To address these knowledge gaps, the present cross-sectional study aimed to: i) investigate the associations between blood concentrations of Se, Pb, total Hg, Cd, and Mn and elevated blood pressure in adults aged 20 to 60 years with no previous diagnosis of hypertension; ii) assess potential effect modifications by key demographic and health-related factors, including age, sex, and body mass index (BMI); and iii) explore whether non-HDL-C mediates the relationship between blood metal concentrations and increased blood pressure. By focusing on a relatively young and undiagnosed adult population, this study aims to elucidate early risk patterns and inform preventive strategies for vascular health management.

Material and Methods

Study Population

This study employed data from the National Health and Nutrition Examination Survey (NHANES), a nationally representative cross-sectional survey conducted by the National Center for Health Statistics (NCHS) among the civilian, noninstitutionalized US population. Ethical approval for the original survey was granted by the NCHS Ethics Review Board, and all participants provided informed consent. As our study used publicly available, de-identified NHANES data, the Ethics Committee of Chengdu Women’s and Children’s Central Hospital confirmed that no additional ethical approval was required. In accordance with national legislation guidelines (item 1 and 2 of Article 32 of the Measures for Ethical Review of Life Science and Medical Research Involving Human Subjects, February 18, 2023, China), this research is exempt from ethics review.
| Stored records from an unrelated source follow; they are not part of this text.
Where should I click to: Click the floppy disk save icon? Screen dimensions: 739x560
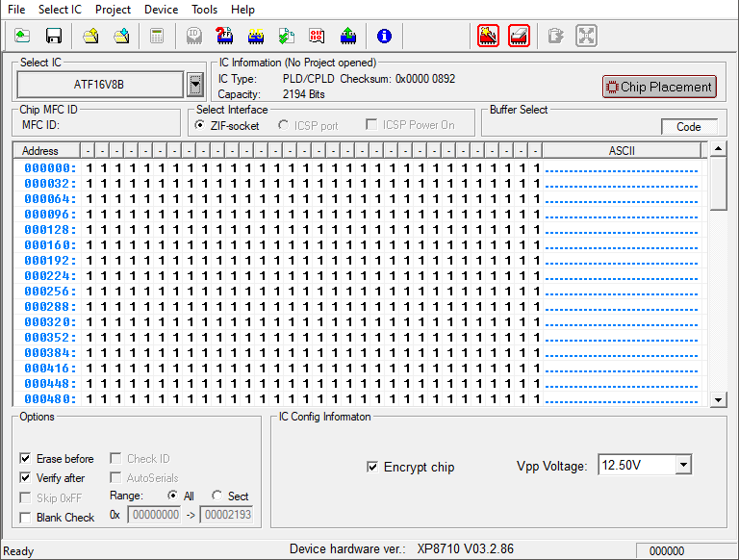click(54, 37)
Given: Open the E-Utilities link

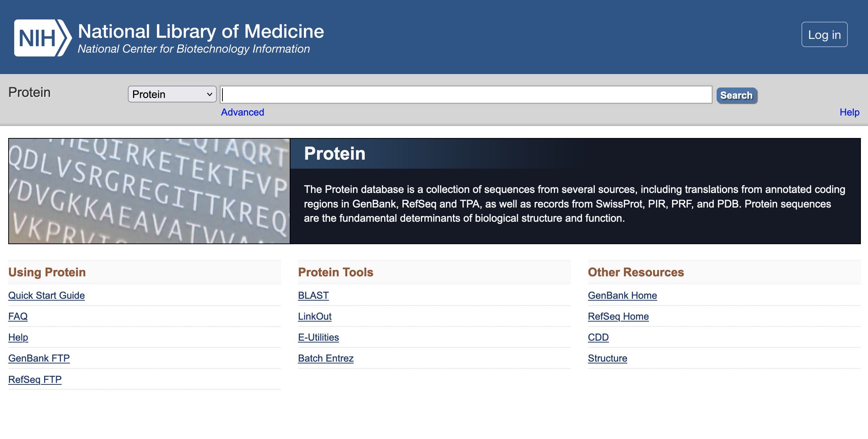Looking at the screenshot, I should pos(318,337).
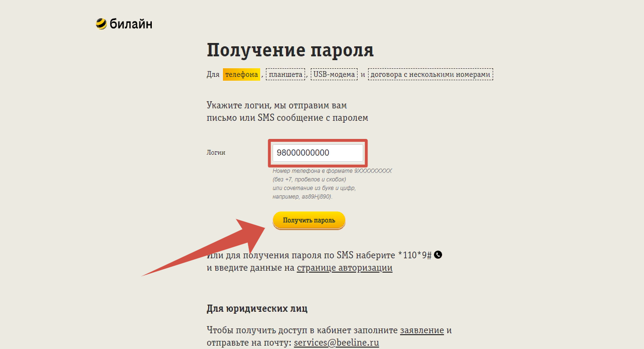
Task: Click the services@beeline.ru email link
Action: point(336,343)
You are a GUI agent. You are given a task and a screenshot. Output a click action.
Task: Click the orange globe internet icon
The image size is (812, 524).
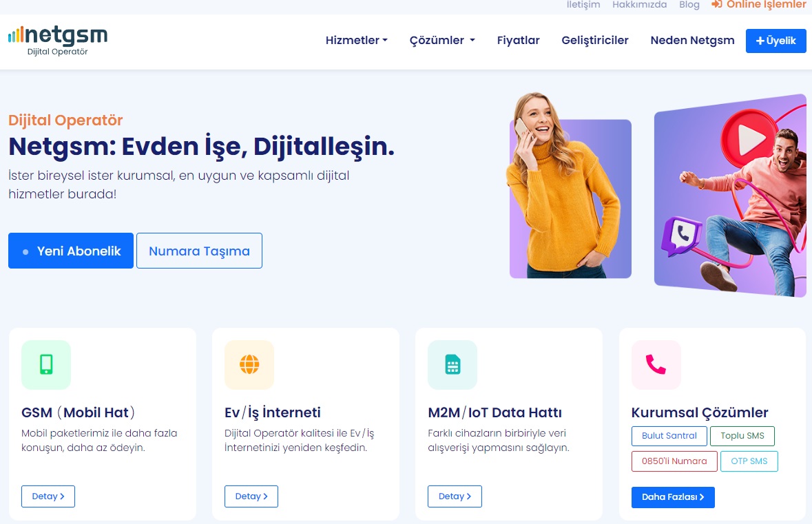pos(249,364)
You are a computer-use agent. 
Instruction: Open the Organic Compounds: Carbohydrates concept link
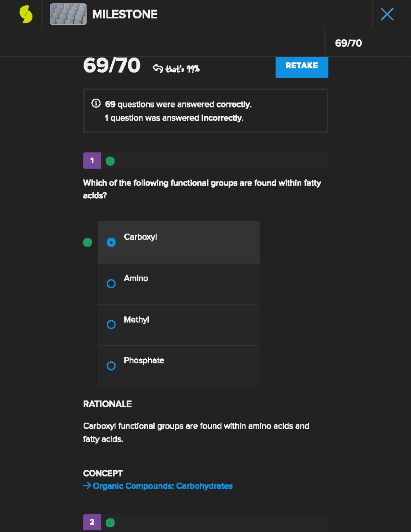(163, 486)
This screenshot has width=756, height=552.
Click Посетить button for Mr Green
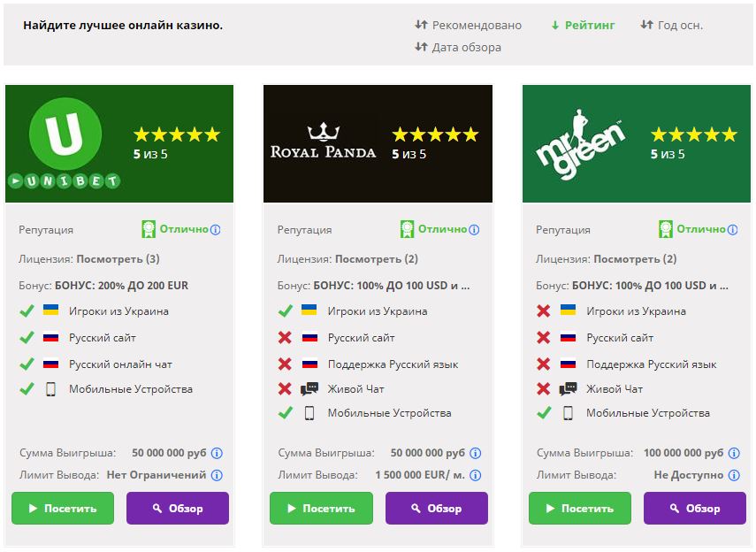[579, 508]
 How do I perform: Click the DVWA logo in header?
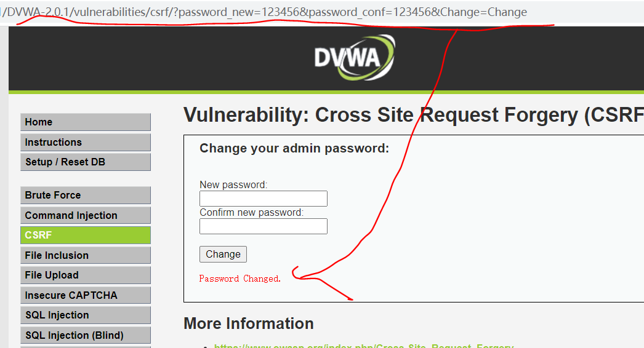coord(355,57)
We retrieved three consecutive cycles of publicly available data from the NHANES database: 2013–2014, 2015–2016, and 2017–2020. NHANES collects a comprehensive range of information, including demographic data, physical examinations, laboratory results, and questionnaire responses on participants’ lifestyle, diet and health. In the present study, participants aged 20–60 years with no previous diagnosis of hypertension were included in the analysis. A previous diagnosis of hypertension was defined as either a self-reported physician-diagnosed condition or the use of antihypertensive medications. Participants with missing data on whole blood metal exposures were excluded. Whole blood Se and Mn measurements were first available in the 2011–2012 cycle; however, alcohol consumption data (a covariate) from that cycle were restricted to the NCHS Research Data Center. Therefore, we initiated the analysis with data from the 2013–2014 cycle. In addition, data from 2021–2023 were not included due to the limited availability of physical activity data (a covariate), which was confined to leisure-time activities. After excluding participants with missing outcome data or those who were pregnant, the final sample size was 6,024 (Figure 1).
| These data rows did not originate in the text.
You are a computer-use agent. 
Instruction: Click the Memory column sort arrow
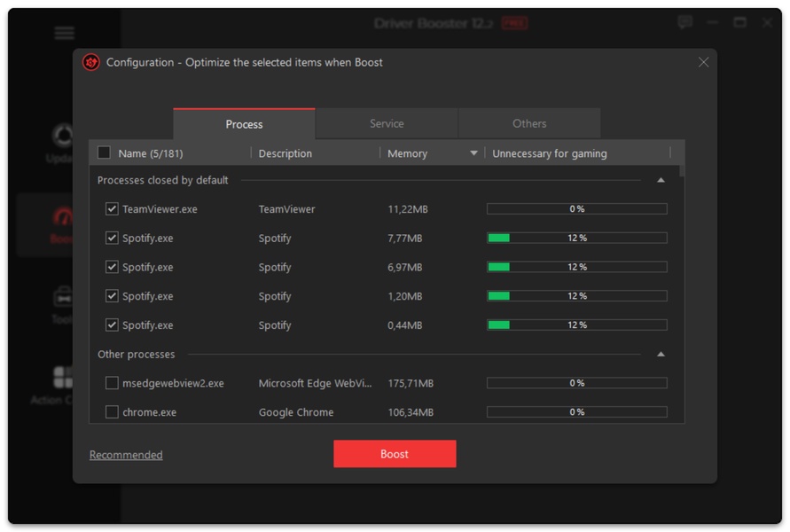[473, 153]
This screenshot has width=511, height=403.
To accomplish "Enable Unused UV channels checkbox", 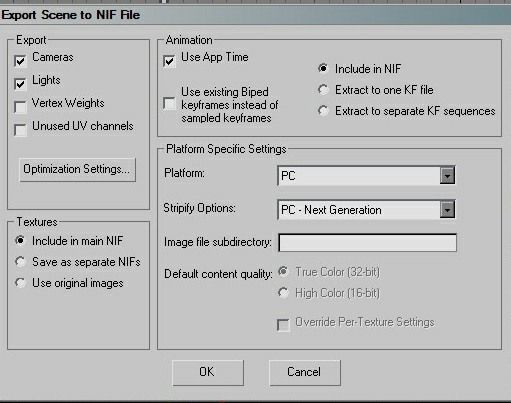I will [20, 130].
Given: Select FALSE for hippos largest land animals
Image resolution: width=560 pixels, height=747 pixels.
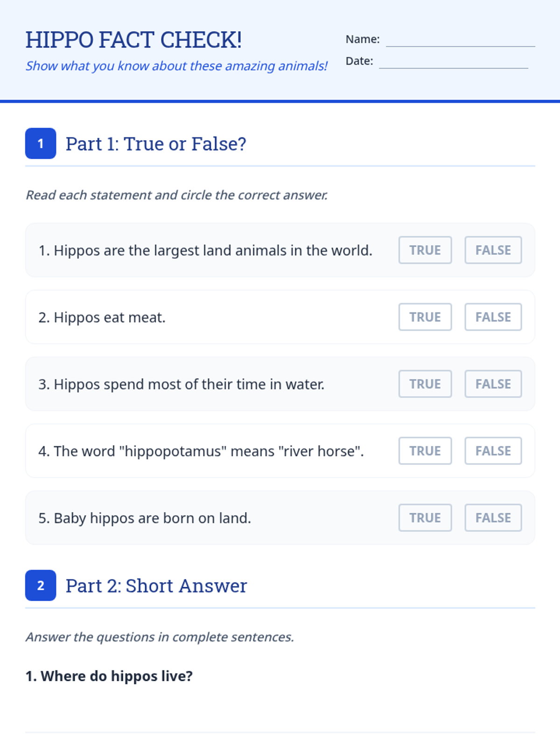Looking at the screenshot, I should tap(493, 250).
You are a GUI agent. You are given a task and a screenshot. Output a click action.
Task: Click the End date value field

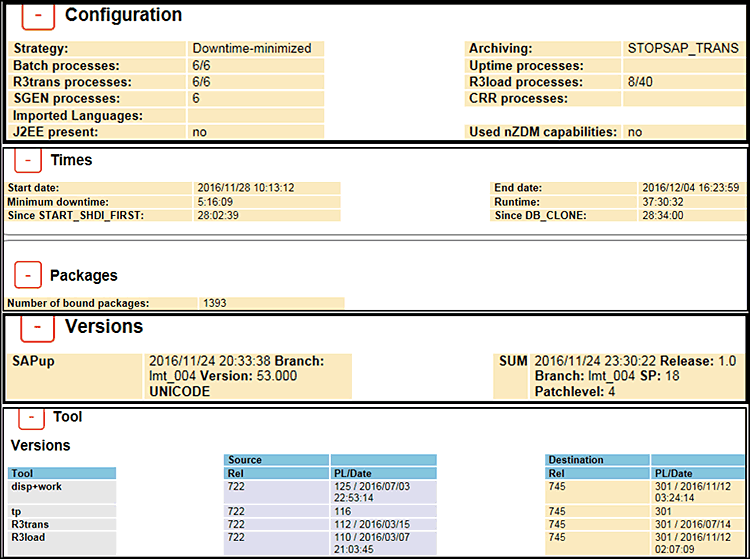[x=690, y=187]
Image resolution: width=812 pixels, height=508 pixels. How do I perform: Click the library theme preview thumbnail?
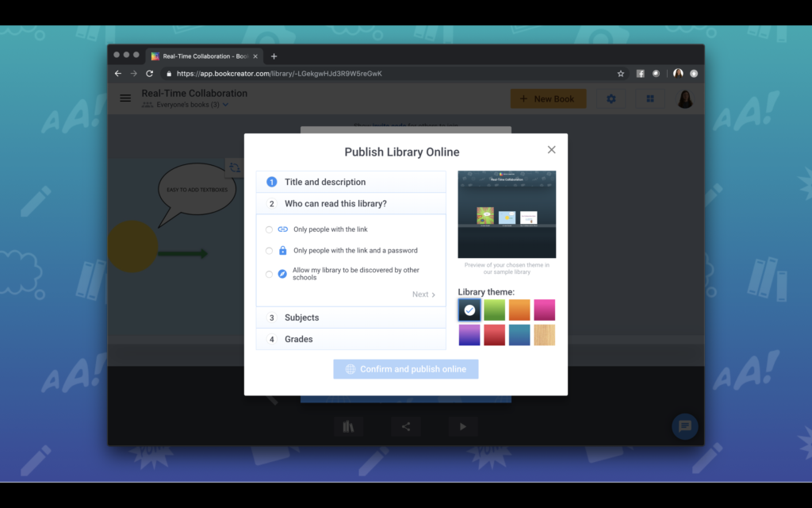click(507, 214)
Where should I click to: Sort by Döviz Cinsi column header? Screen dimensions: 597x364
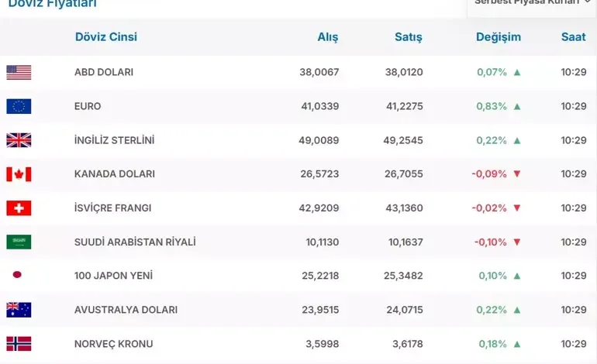pyautogui.click(x=106, y=37)
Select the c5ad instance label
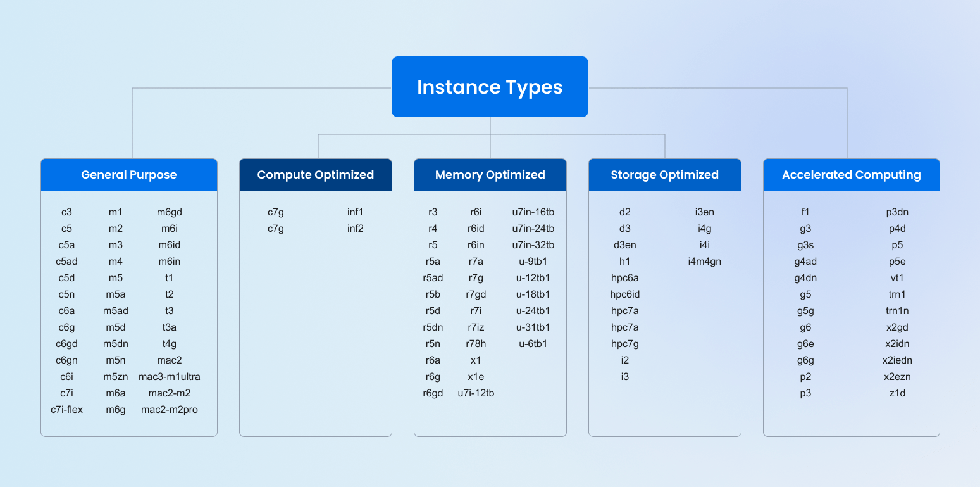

Figure 1 Flow chart for participant inclusion and exclusion. ^aThe exclusion categories are not mutually exclusive; therefore, the numbers listed under exclusions do not sum to the total excluded participants.

Exposure

The exposure variables in this study were the levels of heavy metal in whole blood. Whole blood samples were processed, stored, and shipped to the National Center for Environmental Health for testing. Concentrations of Se, Pb, Cd, total Hg, and Mn were quantified using inductively coupled plasma mass spectrometry (ICP-MS). The lower limits of detection for Se, Pb, Cd, total Hg, and Mn were 24.48 μg/L, 0.07 μg/dL, 0.10 μg/L, 0.28 μg/L, and 0.99 μg/L, respectively. For any results below the lower limit of detection, the corresponding value was assigned as the detection limit divided by the square root of two. Further details can be found in the NHANES Laboratory Procedures Manual.²⁶

Outcome

Blood pressure measurements were conducted in mobile examination centers (MECs) by trained physicians following a standard protocol.²⁷ All measurements were obtained during a single examination visit. Participants were instructed to rest quietly in a seated position for five minutes before the measurements. Three consecutive brachial blood pressure readings (systolic and diastolic) were recorded, with a fourth measurement taken if any reading was incomplete or interrupted. The final blood pressure values were determined using the average of up to three valid systolic and diastolic readings. Participants with only one recorded blood pressure reading or no recorded readings were excluded from the analysis. In accordance with the 2025 American College of Cardiology/American Heart Association (ACC/AHA) Hypertension Guideline, increased blood pressure was defined as a systolic blood pressure ≥ 130 mmHg or a diastolic blood pressure ≥ 80 mmHg in adults.²⁸

Other Variables

We also retrieved variables on sociodemographic and lifestyle data, anthropometric measurement, and laboratory results that might be associated with elevated blood pressures. Sociodemographic and lifestyle data were collected through standardized household interviews using structured questionnaires. These included age (years, 20–40, 41–60), gender (male, female), ethnicity (Hispanic, non-Hispanic White, non-Hispanic Black, other), education level (less than high school, high school or equivalent, some college or higher), smoking status (current, former, never), alcohol consumption (yes, no), dietary sodium intake (mg/day, <2300, ≥2300), and physical activity (MET-min/wk, <500, ≥500).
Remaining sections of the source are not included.